==== The input

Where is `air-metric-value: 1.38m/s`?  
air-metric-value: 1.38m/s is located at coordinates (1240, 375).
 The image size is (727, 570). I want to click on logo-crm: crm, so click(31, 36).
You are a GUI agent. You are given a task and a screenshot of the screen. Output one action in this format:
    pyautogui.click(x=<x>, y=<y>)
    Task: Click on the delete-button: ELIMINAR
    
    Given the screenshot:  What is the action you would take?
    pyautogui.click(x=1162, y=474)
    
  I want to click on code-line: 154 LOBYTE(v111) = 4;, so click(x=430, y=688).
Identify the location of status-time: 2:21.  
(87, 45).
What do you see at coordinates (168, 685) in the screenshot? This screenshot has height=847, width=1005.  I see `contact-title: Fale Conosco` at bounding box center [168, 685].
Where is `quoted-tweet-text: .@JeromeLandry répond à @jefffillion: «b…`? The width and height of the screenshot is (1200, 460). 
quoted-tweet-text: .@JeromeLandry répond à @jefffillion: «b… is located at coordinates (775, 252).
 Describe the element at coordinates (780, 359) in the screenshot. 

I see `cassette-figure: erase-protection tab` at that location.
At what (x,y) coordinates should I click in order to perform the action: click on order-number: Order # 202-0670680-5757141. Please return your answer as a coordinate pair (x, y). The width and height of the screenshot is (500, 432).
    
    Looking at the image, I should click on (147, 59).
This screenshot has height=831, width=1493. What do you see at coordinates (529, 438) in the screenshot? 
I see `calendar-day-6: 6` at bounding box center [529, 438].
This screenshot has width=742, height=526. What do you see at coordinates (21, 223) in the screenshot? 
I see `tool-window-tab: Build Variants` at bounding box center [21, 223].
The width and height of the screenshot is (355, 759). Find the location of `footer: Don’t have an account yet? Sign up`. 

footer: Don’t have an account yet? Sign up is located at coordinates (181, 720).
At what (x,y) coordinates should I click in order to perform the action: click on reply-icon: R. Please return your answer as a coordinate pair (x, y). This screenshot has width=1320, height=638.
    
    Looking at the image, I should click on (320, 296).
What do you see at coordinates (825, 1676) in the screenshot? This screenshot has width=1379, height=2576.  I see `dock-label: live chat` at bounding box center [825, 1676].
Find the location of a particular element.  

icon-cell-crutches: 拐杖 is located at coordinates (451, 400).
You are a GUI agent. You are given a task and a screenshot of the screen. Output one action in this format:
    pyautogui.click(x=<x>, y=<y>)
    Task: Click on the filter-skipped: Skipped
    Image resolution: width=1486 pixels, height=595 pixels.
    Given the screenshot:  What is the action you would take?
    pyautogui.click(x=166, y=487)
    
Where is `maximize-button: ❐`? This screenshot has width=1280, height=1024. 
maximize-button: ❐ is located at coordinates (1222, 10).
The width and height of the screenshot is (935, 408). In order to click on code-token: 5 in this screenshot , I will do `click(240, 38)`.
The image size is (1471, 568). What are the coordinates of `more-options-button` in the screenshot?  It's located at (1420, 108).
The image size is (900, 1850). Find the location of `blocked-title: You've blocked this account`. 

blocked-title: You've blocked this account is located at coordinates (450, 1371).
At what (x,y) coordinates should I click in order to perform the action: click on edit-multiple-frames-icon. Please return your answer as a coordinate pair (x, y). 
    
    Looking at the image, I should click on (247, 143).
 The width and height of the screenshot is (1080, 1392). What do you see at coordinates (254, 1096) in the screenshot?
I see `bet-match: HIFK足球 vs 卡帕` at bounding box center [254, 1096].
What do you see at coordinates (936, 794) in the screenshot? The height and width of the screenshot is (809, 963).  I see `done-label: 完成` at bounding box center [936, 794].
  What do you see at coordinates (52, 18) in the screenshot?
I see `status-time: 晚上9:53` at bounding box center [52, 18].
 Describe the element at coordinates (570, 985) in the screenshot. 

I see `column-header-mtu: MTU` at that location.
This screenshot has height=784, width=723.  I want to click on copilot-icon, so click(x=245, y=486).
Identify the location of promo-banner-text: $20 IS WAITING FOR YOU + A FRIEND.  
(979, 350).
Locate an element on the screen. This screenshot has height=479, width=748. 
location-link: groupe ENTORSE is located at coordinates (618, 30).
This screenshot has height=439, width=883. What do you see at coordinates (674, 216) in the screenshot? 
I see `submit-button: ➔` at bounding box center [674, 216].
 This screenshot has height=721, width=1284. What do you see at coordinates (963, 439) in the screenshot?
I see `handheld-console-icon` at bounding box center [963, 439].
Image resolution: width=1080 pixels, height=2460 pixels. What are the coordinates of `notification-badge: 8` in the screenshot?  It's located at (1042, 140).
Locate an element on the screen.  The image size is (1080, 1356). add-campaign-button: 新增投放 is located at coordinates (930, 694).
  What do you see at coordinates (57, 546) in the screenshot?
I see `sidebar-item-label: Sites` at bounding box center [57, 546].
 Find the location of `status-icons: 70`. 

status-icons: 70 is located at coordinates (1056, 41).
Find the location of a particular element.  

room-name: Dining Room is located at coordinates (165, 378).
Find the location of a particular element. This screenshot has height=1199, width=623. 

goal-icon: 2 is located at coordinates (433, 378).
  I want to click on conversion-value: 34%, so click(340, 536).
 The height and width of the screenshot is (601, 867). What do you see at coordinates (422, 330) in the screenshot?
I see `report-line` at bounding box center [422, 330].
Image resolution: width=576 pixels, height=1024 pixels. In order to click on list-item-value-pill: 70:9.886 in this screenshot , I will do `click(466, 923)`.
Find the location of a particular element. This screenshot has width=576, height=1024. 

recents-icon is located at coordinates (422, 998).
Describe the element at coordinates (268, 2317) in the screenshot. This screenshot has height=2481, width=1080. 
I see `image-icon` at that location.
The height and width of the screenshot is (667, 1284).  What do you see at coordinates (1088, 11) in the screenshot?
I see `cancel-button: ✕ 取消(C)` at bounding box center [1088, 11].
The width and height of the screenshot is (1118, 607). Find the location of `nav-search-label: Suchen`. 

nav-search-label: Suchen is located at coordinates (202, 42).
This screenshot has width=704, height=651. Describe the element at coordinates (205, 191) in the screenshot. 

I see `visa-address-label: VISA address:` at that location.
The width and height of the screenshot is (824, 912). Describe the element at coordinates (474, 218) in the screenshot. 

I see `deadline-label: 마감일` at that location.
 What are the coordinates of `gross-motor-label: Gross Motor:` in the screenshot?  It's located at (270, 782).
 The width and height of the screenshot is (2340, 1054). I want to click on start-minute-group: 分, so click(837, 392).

========

Exercise -> Copy out, word for word, the lines from the start of the listing up to and including the line with "coordinates (775, 252).".

Response for this exercise ->
Where is `air-metric-value: 1.38m/s`?  
air-metric-value: 1.38m/s is located at coordinates (1240, 375).
 The image size is (727, 570). I want to click on logo-crm: crm, so click(31, 36).
You are a GUI agent. You are given a task and a screenshot of the screen. Output one action in this format:
    pyautogui.click(x=<x>, y=<y>)
    Task: Click on the delete-button: ELIMINAR
    
    Given the screenshot:  What is the action you would take?
    pyautogui.click(x=1162, y=474)
    
  I want to click on code-line: 154 LOBYTE(v111) = 4;, so click(x=430, y=688).
Identify the location of status-time: 2:21.  
(87, 45).
What do you see at coordinates (168, 685) in the screenshot? This screenshot has height=847, width=1005.  I see `contact-title: Fale Conosco` at bounding box center [168, 685].
Where is `quoted-tweet-text: .@JeromeLandry répond à @jefffillion: «b…`? The width and height of the screenshot is (1200, 460). 
quoted-tweet-text: .@JeromeLandry répond à @jefffillion: «b… is located at coordinates (775, 252).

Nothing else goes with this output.